*Problem statement*
Render the items from the first line up to and including the line with "Bergamo perde Taylor" as a JSON list of strings, one string per line, with blank lines left out.

______

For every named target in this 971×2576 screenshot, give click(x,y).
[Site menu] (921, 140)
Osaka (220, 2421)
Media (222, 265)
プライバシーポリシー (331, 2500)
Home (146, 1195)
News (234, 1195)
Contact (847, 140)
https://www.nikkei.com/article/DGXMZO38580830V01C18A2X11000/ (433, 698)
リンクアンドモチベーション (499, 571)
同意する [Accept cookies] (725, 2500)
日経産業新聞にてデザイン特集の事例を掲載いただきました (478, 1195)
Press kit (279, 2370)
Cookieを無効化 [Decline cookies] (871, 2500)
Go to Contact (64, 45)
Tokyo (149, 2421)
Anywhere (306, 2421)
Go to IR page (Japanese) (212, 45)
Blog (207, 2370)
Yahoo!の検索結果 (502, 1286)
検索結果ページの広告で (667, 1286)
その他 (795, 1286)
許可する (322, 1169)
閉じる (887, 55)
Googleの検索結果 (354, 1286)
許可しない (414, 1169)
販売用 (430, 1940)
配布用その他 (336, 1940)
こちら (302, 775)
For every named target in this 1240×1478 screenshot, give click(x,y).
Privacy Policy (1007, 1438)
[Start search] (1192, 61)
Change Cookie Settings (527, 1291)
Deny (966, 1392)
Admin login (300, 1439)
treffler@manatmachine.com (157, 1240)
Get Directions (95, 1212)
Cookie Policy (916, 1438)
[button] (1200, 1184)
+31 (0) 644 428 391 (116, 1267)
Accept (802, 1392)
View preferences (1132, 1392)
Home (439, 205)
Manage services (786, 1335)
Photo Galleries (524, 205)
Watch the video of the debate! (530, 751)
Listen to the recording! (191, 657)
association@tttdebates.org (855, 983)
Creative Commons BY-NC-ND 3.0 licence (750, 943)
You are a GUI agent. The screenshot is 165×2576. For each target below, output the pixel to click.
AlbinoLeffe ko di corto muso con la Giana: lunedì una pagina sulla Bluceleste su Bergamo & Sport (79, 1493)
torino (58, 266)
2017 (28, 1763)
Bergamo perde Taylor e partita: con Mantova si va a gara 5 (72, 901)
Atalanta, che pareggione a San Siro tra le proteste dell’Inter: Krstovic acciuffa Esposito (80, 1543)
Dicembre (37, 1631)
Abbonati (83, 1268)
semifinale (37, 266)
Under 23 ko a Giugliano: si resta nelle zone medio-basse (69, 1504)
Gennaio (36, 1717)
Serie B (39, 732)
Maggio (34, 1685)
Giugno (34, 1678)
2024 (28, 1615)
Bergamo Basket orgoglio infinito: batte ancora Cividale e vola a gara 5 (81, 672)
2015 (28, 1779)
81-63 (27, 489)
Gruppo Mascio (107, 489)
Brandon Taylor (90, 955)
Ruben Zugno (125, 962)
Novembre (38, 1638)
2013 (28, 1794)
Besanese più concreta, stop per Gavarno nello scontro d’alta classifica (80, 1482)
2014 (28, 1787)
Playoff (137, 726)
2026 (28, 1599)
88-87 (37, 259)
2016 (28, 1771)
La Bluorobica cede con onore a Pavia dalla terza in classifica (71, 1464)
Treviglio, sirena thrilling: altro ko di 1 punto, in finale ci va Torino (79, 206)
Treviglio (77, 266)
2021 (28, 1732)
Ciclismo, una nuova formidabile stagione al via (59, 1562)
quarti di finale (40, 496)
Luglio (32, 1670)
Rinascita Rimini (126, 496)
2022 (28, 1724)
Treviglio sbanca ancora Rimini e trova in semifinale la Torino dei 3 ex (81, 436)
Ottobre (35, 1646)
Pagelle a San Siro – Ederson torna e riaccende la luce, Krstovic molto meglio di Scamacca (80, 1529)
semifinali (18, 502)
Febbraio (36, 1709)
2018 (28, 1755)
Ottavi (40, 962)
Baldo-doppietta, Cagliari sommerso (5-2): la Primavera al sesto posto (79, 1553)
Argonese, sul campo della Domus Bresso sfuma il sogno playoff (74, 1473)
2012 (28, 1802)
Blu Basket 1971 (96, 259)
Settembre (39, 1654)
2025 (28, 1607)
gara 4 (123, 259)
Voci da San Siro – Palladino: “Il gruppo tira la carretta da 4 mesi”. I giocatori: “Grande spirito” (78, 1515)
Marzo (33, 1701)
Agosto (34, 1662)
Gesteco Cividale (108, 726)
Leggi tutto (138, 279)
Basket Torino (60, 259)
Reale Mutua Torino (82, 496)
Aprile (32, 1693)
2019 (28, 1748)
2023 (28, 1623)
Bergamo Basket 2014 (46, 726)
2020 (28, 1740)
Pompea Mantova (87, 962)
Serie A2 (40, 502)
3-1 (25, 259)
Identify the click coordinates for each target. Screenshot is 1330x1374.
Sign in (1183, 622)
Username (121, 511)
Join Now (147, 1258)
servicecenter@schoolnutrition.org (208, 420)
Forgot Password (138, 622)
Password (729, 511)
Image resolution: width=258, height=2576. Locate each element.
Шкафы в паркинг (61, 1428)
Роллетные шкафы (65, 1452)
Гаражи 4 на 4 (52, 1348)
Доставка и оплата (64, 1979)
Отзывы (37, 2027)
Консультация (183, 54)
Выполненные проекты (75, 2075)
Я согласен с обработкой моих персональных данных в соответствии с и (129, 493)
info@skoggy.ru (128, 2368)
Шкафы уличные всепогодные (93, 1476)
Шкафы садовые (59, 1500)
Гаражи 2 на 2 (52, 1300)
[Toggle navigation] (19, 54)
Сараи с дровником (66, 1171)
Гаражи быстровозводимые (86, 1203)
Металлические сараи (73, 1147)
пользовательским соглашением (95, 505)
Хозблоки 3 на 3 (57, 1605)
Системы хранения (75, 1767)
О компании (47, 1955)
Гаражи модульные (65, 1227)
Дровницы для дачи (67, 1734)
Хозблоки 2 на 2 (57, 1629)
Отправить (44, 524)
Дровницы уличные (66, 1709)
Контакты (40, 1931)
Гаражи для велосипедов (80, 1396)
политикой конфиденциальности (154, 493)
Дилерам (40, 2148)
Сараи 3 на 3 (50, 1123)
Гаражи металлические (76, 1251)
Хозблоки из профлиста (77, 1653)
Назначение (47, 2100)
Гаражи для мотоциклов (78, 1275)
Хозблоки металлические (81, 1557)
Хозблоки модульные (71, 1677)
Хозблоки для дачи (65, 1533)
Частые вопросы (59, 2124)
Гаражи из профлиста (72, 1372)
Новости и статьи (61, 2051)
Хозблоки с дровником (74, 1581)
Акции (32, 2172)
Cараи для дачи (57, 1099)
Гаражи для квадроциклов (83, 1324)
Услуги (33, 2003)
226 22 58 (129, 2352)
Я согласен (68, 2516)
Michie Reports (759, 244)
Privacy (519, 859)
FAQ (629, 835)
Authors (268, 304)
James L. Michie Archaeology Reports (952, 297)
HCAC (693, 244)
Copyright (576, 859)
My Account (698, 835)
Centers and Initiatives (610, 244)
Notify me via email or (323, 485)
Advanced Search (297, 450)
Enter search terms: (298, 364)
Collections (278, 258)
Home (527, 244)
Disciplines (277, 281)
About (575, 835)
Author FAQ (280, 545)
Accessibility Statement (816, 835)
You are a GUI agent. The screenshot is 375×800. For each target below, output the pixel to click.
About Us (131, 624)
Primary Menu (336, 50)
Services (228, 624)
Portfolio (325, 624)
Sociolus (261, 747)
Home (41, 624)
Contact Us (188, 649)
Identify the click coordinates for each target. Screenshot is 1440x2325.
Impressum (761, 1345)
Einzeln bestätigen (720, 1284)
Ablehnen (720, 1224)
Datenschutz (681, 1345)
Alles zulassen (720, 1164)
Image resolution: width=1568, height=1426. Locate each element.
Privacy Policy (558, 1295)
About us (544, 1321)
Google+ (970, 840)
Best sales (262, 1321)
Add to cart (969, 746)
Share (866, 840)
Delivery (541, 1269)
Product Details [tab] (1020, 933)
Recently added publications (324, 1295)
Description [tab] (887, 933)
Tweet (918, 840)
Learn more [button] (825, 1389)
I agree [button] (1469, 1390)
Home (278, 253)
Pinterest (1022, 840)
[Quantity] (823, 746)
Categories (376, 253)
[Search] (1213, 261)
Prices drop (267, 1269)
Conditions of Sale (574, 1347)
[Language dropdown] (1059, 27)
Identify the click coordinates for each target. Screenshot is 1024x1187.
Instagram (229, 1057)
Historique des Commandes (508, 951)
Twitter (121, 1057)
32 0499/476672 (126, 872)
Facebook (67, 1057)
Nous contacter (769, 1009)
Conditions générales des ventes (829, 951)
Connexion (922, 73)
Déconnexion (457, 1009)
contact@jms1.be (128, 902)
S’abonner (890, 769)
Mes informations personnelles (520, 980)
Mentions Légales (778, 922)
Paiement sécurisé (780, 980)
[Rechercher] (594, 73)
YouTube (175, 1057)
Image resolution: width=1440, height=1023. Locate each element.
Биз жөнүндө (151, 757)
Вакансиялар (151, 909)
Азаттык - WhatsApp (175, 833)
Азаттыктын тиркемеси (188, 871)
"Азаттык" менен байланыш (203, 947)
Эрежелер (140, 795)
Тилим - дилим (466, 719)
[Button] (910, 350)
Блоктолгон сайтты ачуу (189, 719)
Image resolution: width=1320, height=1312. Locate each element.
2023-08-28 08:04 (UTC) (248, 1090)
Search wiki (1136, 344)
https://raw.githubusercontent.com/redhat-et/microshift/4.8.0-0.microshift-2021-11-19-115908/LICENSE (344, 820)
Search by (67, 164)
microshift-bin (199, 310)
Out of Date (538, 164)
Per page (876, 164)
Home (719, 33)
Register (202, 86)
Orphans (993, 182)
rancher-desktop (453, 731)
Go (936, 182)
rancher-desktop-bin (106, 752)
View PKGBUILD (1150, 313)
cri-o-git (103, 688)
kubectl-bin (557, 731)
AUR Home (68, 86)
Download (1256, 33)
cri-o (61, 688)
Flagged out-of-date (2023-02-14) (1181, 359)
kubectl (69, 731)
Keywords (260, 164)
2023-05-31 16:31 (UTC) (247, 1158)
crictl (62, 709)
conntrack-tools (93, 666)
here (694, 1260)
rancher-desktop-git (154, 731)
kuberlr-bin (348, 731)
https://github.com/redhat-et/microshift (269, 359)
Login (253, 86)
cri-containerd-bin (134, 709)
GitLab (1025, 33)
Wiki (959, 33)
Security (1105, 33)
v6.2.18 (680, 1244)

______

*The response*
[
  "For every named target in this 971×2576 screenshot, give click(x,y).",
  "[Site menu] (921, 140)",
  "Osaka (220, 2421)",
  "Media (222, 265)",
  "プライバシーポリシー (331, 2500)",
  "Home (146, 1195)",
  "News (234, 1195)",
  "Contact (847, 140)",
  "https://www.nikkei.com/article/DGXMZO38580830V01C18A2X11000/ (433, 698)",
  "リンクアンドモチベーション (499, 571)",
  "同意する [Accept cookies] (725, 2500)",
  "日経産業新聞にてデザイン特集の事例を掲載いただきました (478, 1195)",
  "Press kit (279, 2370)",
  "Cookieを無効化 [Decline cookies] (871, 2500)",
  "Go to Contact (64, 45)",
  "Tokyo (149, 2421)",
  "Anywhere (306, 2421)",
  "Go to IR page (Japanese) (212, 45)",
  "Blog (207, 2370)",
  "Yahoo!の検索結果 (502, 1286)",
  "検索結果ページの広告で (667, 1286)",
  "その他 (795, 1286)",
  "許可する (322, 1169)",
  "閉じる (887, 55)",
  "Googleの検索結果 (354, 1286)",
  "許可しない (414, 1169)",
  "販売用 (430, 1940)",
  "配布用その他 (336, 1940)",
  "こちら (302, 775)",
  "For every named target in this 1240×1478 screenshot, give click(x,y).",
  "Privacy Policy (1007, 1438)",
  "[Start search] (1192, 61)",
  "Change Cookie Settings (527, 1291)",
  "Deny (966, 1392)",
  "Admin login (300, 1439)",
  "treffler@manatmachine.com (157, 1240)",
  "Get Directions (95, 1212)",
  "Cookie Policy (916, 1438)",
  "[button] (1200, 1184)",
  "+31 (0) 644 428 391 (116, 1267)",
  "Accept (802, 1392)",
  "View preferences (1132, 1392)",
  "Home (439, 205)",
  "Manage services (786, 1335)",
  "Photo Galleries (524, 205)",
  "Watch the video of the debate! (530, 751)",
  "Listen to the recording! (191, 657)",
  "association@tttdebates.org (855, 983)",
  "Creative Commons BY-NC-ND 3.0 licence (750, 943)",
  "You are a GUI agent. The screenshot is 165×2576. For each target below, output the pixel to click.",
  "AlbinoLeffe ko di corto muso con la Giana: lunedì una pagina sulla Bluceleste su Bergamo & Sport (79, 1493)",
  "torino (58, 266)",
  "2017 (28, 1763)",
  "Bergamo perde Taylor e partita: con Mantova si va a gara 5 (72, 901)"
]